1967 kam Ivica Kurtovic mit seinen Eltern nach Schweden. Damals sei Rosengård eine Zukunftsstadt gewesen, mit modernen Apartments. Die Menschen kamen aus den früheren Balkanstaaten, aus Rumänien, Jugoslawien, Griechenland, auch aus Italien, um in Malmö zu arbeiten. "In den vergangenen zehn, 20 Jahren hat sich wirklich etwas verändert."

Ahmed Obaid, der im Januar erschossen wurde, hat früher auch mal beim FC Rosengård gespielt. Nicht nur im Klub gibt es viele Theorien über das Geschehen. Der Junge war nicht in kriminelle Machenschaften verwickelt, sagt auch die Polizei. Ist er verwechselt worden? War er mit dem falschen Mädchen zusammen? Auch der verletzte Hausmeister war offenbar "völlig unschuldig", sagt Polizist Åberg. Er habe das Gefühl, dass die Hemmschwelle der Gewalttäter auch untereinander sinke. "Es kann sogar ausreichen, dass einer die Freundin des anderen beleidigt."
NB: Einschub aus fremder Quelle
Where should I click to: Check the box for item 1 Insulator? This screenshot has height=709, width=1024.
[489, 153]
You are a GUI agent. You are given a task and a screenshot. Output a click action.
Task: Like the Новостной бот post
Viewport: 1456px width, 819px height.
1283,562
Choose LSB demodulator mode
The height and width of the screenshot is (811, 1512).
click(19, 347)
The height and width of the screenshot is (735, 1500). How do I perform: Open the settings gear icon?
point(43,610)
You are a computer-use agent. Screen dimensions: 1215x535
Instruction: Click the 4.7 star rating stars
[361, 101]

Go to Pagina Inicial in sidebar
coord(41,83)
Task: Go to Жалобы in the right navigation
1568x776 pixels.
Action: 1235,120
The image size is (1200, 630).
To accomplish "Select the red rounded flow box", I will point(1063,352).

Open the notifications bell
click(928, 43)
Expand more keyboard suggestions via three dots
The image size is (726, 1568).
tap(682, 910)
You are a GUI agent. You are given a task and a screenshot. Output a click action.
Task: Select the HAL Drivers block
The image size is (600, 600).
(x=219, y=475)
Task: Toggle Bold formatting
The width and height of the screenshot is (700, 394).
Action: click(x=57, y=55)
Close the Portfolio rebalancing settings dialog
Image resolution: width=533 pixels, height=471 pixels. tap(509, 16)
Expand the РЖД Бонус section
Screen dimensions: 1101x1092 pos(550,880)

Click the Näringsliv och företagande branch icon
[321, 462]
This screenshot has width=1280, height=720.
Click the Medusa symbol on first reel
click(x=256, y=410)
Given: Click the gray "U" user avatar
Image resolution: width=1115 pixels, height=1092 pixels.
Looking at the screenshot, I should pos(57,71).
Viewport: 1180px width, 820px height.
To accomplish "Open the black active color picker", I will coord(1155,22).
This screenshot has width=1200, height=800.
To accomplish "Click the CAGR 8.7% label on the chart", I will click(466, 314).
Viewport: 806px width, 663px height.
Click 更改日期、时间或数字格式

Fußballer Ivica Kurtovic schimpft auf die Politiker, die laschen Gesetze. Waffen könne man in Malmö "wirklich preiswert" und "fast überall" bekommen. Ivica Kurtovic hat Rosengård stets verteidigt. Auch jetzt sagt er, dass es eine kleine Gruppe sei, die für Ärger sorge. "Sie kommen in eine Demokratie, und das bedeutet für sie: Ich kann machen, was ich will."

Die Polizei in Malmö führt eine Liste mit 200 Namen, die "kriminellsten Individuen der Stadt", sagt Polizist Erik Åberg. Diese 200 Täter hätten gemeinsam etwa 1700 Verurteilungen gesammelt, wegen Waffenbesitzes, Drogenverkauf, Gewaltverbrechen. "Trotzdem sind einige von ihnen noch auf den Straßen." Justizminister Anders Ygeman hat Malmö im Februar besucht, er hat Verbesserungen versprochen, Überwachungskameras und "klügere Strafen" zum Beispiel.

Der Bus ins Zentrum fährt wieder an der Haltestelle mit den Blumen vorbei. An einem Wohnhaus in der Nähe steht in pinker Leuchtschrift: "Home is where the heart is." Zuhause ist, wo das Herz ist. Statt der Worte sind ein Haus und ein Herz eingesetzt.